* DIRECTIONS: Return the line that has "Open the Forward" and all lines below it through the last, exactly as they stand; omit pictures.

* INPUT MATERIAL:

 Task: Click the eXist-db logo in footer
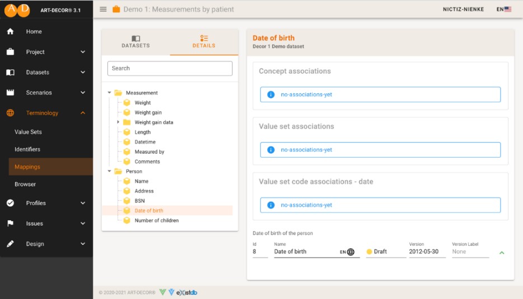(187, 292)
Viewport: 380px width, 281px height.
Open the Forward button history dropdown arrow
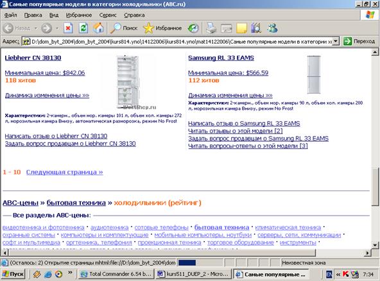click(x=57, y=28)
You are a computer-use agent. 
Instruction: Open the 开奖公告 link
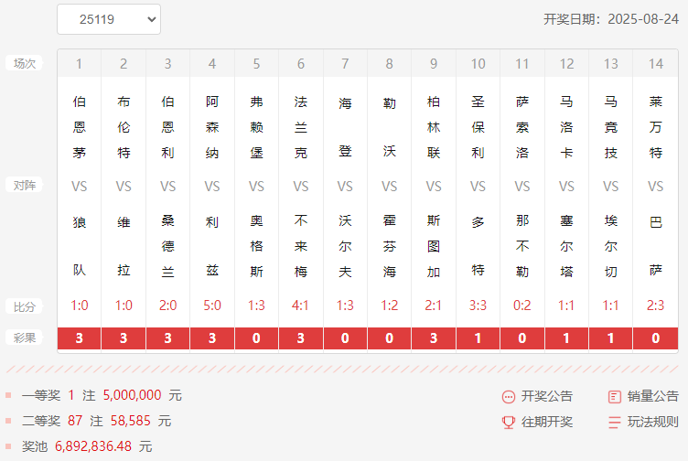click(547, 397)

* RESULT OF THIS TASK:
Open the Forward button history dropdown arrow
click(x=57, y=28)
You are a computer-use agent. 
Instruction: Open the 开奖公告 link
click(547, 397)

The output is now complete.